A rule has implications for federalism under Executive Order 13132, Federalism, if it has a substantial direct effect on State or local governments and would either preempt State law or impose a substantial direct cost of compliance on them. We have analyzed this rule under that Order and have determined that it does not have implications for federalism.

Unfunded Mandates Reform Act

The Unfunded Mandates Reform Act of 1995 (2 U.S.C. 1531-1538) requires Federal agencies to assess the effects of their discretionary regulatory actions. In particular, the Act addresses actions that may result in the expenditure by a State, local, or tribal government, in the aggregate, or by the private sector of $100,000,000 or more in any one year. Though this rule will not result in such an expenditure we do discuss the effects of this rule elsewhere in this preamble.

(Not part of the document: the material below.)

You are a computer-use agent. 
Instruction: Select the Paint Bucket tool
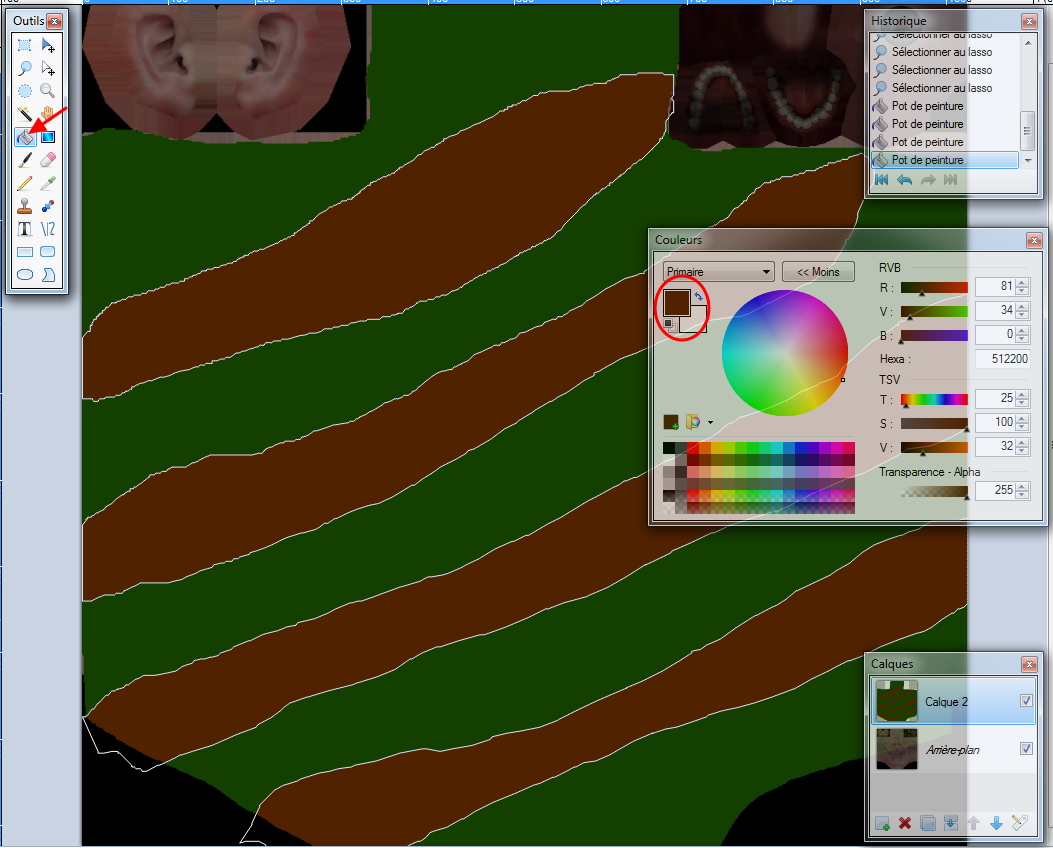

Taking of Private Property

This rule will not effect a taking of private property or otherwise have taking implications under Executive Order 12630, Governmental Actions and Interference with Constitutionally Protected Property Rights.

Civil Justice Reform

This rule meets applicable standards in sections 3(a) and 3(b)(2) of Executive Order 12988, Civil Justice Reform, to minimize litigation, eliminate ambiguity, and reduce burden.

Protection of Children

We have analyzed this rule under Executive Order 13045, Protection of Children from Environmental Health Risks and Safety Risks. This rule is not an economically significant rule and does not create an environmental risk to health or risk to safety that may disproportionately affect children.

Indian Tribal Governments

This rule does not have tribal implications under Executive Order 13175, Consultation and Coordination with Indian Tribal Governments, because it does not have a substantial direct effect on one or more Indian tribes, on the relationship between the Federal Government and Indian Tribes, or on the distribution of power and responsibilities between the Federal Government and Indian tribes.

Energy Effects

We have analyzed this rule under Executive Order 13211, Actions Concerning Regulations That Significantly Affect Energy Supply, Distribution, or Use. We have determined that it is not a ``significant energy action'' under that order because it is not a ``significant regulatory action'' under Executive Order 12866 and is not likely to have a significant adverse effect on the supply, distribution, or use of energy. This rule has not been designated by the Administrator of the Office of Information and Regulatory Affairs as a significant energy action. Therefore, it does not require a Statement of Energy Effects under Executive Order 13211.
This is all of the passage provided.